The other was the difficulty in forging agreements on the makeup of a board to oversee the park's development, to fairly compensate residents who will have to be relocated and to ensure that the mostly poor, black community benefits from the project.

"We have put together a wonderful plan after many, many, many meetings," said Rep. Elijah E. Cummings, a Baltimore Democrat. "This has not been an easy task."

"There will not be another project like this in most of our lifetimes," he added.

Joseph Haskins Jr. - the banker who will head the board of the nonprofit East Baltimore Development Inc. and was instrumental in negotiating the agreements between the city, Hopkins and community leaders - spoke of times during the past several months "when things were bleak and we got frustrated."

"This project is too important not to succeed. For everyone, it's a win," said Haskins, chairman and chief executive officer of Harbor Bank of Maryland.

In an interview after the formal announcement, Haskins said, "I wouldn't be truthful if I didn't say there were times when each of the parties at the table felt we couldn't work things out. One thing that kept me going was no one ever said to me the project wasn't worth doing. The question was: Can we get there?"

Haskins said business leaders at times got "very impatient" that their community counterparts seemed slow to embrace Mayor Martin O'Malley's vision of a biotech park that would capitalize on medical research being done at Hopkins. But he said local leaders had "very legitimate issues" about what they saw as Hopkins' historic lack of concern with the community and the treatment of displaced residents.

"We were able to bridge that gap," he said.
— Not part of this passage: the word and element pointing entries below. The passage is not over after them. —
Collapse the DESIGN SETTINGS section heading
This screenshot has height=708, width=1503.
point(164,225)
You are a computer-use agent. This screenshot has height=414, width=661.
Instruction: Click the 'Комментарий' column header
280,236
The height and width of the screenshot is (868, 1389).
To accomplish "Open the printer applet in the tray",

The basic agreements call for an 11-member board to be made up of representatives named by the city, state, Hopkins and the community. Homeowners that have to be relocated will receive up to $70,000 each, in addition to the market value of their property. Agreements on minority participation cover contracting, equity investment and job training, and a community reinvestment component.

New details about the project that emerged yesterday, from interviews and documents, include:

An overall public investment that could reach $200 million over 10 years, of which $20 million is currently in hand;

The channeling of 3 percent of any city bonds and other eligible public funds and up to 2 percent of income from commercial leases in the park, along with a percentage of the money from the sale of any land to developers, into community reinvestment projects; and

A commitment by Hopkins to lease up to $1 million worth of space a year for 10 years in the biotech park, and a separate commitment to contribute an unspecified amount to a pool of private money that would supplement city funds to pay for relocation costs for an estimated 300 homeowners.
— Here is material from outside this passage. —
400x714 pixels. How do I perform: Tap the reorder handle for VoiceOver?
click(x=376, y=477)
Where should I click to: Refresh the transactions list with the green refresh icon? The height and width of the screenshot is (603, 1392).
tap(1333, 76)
Pat Tracey, president of a neighborhood citizens group called the Save Middle East Action Committee, did not attend yesterday's announcement but said later that she was pleased that negotiators had agreed to increase compensation for displaced homeowners by nearly $30,000 from what they had proposed last summer.
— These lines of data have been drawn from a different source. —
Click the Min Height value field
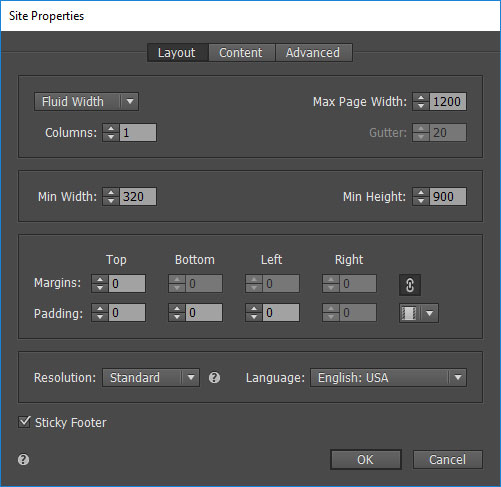This screenshot has width=501, height=487. pos(448,197)

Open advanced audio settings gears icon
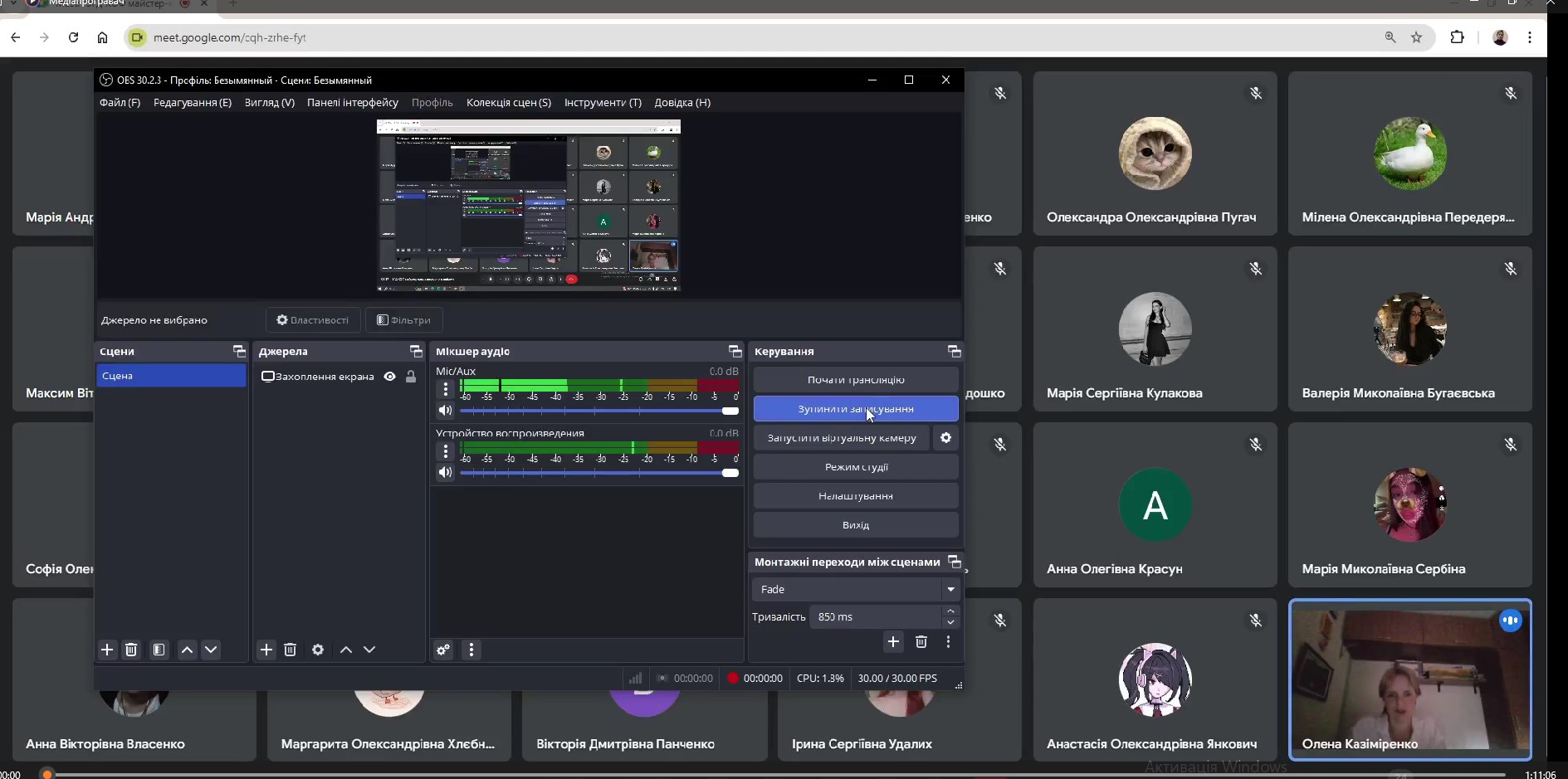click(443, 650)
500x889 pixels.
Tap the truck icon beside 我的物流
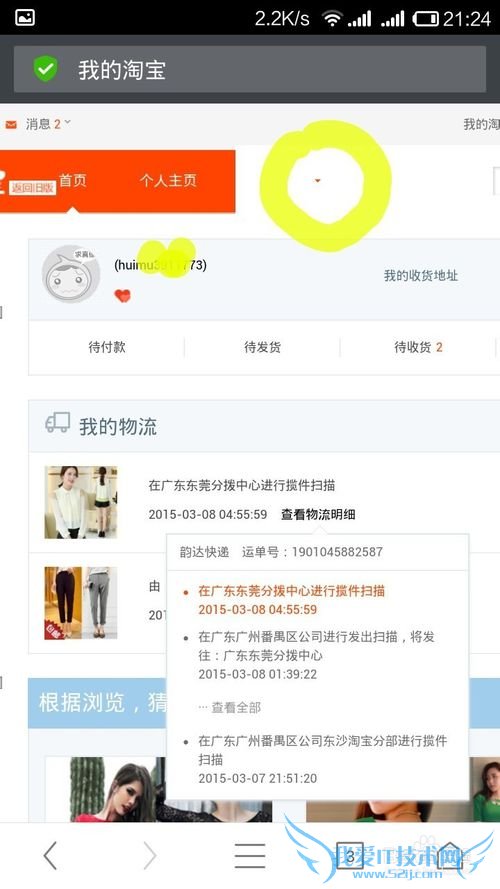[58, 423]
"We're pleased with this new package," said Tracey, a 20-year resident of the Middle East community just north of the Hopkins complex whose home is in a block where the first part of the park will be developed.

Tracey said there are still details about the relocation that have yet to be worked out but added, "We wanted to be treated fairly, with respect. They have listened to what we said."

City Councilwoman Paula Johnson Branch, chair of the committee that will consider amendments to five urban renewal ordinances needed to condemn land for the biotech park and housing, said she expected the legislation would be introduced by the end of the month and would have relatively smooth sailing.

"Having resolved several of the community's major concerns, I don't think we'll have too much opposition," said Branch, who represents East Baltimore.

To assure fairness among sometimes competing community groups, Branch, who helped hammer out the agreements, said negotiators decided not to designate any existing organization to handle the community reinvestment funds. Instead, she said, negotiators agreed that the new board would select a community financial institution to disburse the money.

In her speech, Branch praised Hopkins officials for their "willingness to assist the East Baltimore community."

Hopkins President William R. Brody in turn said the medical institutions couldn't retain their pre-eminence "unless we have a vibrant and vital community" and was among many who praised O'Malley, saying the mayor "sees opportunities where others see problems."

O'Malley hailed the biotech park as a chance "to move past the distrust and stagnation of the past and embrace the possibilities of the future."

"This effort is not going to be a sad chapter of urban renewal," he promised. "We have the opportunity here to rebuild a neighborhood from the ground up."